CMD + F

It’s still early but “In the Middle, Somewhat Elevated (to Forsythe and Willems)” might be the best new local artwork of the year. The light installation by D.C. artist Tommy Boboreads like a painting. Motion-controlled bulbs installed along a wall project light across a sequence of little square mirrors that bend and scatter the colors in kaleidoscopic combinations. The piece is mesmerizing, an array of one tight abstraction after another.

Or maybe the highlight for 2018 is “The Calm in the Day, Saved for the Moment (R-GB Arrangement),” an even simpler arrangement by Bobo. This one’s static. Three lights (LEDs under red, blue, and green gels) shine over a sequence of five nails, whose diffuse shadows make a kind of minimalist drawing. Three other light installations (or are they paintings?) show how an artist with a tight sense for composition can mine variations from just a few variables—in these works, lights and impediments.
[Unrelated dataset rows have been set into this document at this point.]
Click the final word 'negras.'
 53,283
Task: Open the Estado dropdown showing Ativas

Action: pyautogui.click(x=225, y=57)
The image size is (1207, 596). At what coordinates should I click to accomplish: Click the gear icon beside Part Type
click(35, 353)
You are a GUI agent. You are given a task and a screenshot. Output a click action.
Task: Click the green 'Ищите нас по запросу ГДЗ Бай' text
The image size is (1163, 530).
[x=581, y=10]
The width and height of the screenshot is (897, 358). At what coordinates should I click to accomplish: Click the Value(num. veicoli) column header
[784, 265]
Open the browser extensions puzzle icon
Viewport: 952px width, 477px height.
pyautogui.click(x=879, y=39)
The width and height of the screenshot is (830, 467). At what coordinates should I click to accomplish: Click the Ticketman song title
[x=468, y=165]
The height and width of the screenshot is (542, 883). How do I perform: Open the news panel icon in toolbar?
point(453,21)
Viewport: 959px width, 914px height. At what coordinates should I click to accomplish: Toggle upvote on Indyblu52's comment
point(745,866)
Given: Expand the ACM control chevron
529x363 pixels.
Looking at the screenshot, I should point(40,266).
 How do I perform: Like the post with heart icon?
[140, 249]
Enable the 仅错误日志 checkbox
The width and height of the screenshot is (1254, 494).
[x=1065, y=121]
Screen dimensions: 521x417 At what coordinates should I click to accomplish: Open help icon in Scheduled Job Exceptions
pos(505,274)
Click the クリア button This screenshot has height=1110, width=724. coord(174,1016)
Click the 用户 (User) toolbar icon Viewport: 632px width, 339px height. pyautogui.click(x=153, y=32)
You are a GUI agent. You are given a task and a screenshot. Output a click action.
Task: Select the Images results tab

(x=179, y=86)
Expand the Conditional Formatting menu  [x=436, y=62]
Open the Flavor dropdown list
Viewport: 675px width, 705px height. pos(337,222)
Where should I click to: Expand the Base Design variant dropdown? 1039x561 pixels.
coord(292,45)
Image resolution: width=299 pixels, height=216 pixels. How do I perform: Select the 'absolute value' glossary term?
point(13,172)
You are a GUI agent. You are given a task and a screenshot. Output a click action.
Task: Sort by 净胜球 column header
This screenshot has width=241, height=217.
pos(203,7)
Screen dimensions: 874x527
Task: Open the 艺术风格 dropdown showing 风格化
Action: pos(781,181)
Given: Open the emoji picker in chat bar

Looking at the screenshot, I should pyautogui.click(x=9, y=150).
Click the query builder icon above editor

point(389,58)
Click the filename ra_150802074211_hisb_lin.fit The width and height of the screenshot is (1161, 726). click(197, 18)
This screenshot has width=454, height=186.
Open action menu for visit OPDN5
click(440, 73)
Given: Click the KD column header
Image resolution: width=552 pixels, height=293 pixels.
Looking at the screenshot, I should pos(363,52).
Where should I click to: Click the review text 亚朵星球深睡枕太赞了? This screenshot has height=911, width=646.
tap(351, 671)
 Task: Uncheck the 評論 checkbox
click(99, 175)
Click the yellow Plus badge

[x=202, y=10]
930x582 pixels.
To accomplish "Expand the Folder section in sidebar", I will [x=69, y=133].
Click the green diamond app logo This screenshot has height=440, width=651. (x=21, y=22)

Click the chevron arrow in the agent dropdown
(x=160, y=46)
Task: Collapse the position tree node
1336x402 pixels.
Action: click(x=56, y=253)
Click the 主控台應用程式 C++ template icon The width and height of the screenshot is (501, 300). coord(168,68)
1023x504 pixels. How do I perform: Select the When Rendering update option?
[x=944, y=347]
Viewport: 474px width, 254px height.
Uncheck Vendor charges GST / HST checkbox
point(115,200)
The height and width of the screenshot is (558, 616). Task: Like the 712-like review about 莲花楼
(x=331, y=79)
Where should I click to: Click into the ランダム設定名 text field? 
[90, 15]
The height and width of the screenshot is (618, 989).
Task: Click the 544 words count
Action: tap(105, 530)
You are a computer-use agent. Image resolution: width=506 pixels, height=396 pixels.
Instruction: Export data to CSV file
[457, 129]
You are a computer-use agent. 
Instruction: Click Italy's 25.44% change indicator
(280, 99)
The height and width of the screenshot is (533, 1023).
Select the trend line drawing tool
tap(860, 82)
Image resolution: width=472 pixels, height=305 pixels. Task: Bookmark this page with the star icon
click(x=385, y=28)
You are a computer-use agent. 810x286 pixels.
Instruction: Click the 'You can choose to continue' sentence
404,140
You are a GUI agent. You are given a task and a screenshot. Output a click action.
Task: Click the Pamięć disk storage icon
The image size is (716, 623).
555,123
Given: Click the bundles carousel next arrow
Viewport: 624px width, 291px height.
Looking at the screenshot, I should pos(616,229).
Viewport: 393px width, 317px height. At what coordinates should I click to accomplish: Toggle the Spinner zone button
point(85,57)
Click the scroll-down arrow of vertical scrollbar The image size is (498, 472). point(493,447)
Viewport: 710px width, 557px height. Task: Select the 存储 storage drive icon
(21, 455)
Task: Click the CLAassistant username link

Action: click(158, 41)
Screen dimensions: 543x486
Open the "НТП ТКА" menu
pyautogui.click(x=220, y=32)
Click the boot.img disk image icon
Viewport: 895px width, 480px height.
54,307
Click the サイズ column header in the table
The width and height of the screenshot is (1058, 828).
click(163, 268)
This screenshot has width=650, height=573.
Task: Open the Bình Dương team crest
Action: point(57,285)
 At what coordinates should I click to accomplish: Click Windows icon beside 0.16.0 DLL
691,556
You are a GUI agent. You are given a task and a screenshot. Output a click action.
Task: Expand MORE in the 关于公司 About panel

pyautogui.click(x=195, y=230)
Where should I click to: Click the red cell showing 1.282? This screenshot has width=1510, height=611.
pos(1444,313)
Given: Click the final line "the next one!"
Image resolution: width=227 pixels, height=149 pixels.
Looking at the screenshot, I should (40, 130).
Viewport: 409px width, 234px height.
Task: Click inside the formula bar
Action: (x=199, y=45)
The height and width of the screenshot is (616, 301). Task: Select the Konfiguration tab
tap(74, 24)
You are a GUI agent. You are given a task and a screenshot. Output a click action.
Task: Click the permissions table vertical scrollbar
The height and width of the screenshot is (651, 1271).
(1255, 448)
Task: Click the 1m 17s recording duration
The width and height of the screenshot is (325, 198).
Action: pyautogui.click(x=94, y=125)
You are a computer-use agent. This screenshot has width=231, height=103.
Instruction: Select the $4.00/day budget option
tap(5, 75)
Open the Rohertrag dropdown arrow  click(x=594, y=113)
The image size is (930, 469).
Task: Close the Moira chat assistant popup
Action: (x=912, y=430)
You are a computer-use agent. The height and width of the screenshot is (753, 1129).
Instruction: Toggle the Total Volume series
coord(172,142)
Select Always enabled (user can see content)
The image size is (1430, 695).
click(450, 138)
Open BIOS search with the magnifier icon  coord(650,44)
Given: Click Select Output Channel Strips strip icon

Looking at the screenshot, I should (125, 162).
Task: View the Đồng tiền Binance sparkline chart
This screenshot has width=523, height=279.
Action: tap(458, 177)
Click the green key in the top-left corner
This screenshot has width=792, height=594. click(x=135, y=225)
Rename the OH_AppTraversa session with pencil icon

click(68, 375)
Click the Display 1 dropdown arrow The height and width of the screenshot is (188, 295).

Bobo’s work is on view as part of CMD+F, a summer group show at Hemphill Fine Arts that also features work by James Huckenpahler and Rachel Schmidt. But Bobo’s work ought to get the room. That’s no knock against Huckenpahler or Schmidt. The former’s digital prints look like Andy Warhol portraits by way of a black mirror. The works could be inverted black-and-white photos that he’s then painted over with bright DayGlo colors. Huckenpahler’s pieces are anonymous infosec portraits that summon a sense of dread: Pop Art from the dark web.

Schmidt’s piece is similarly foreboding. The installation takes the form of a series of low-slung icebergs along the ground. White lights underneath them pulse. A similar berg form hangs on the wall, over which the artist projects video clips depicting fairly innocuous scenes of urban life. The piece suggests, perhaps too literally, the seams coming apart around us.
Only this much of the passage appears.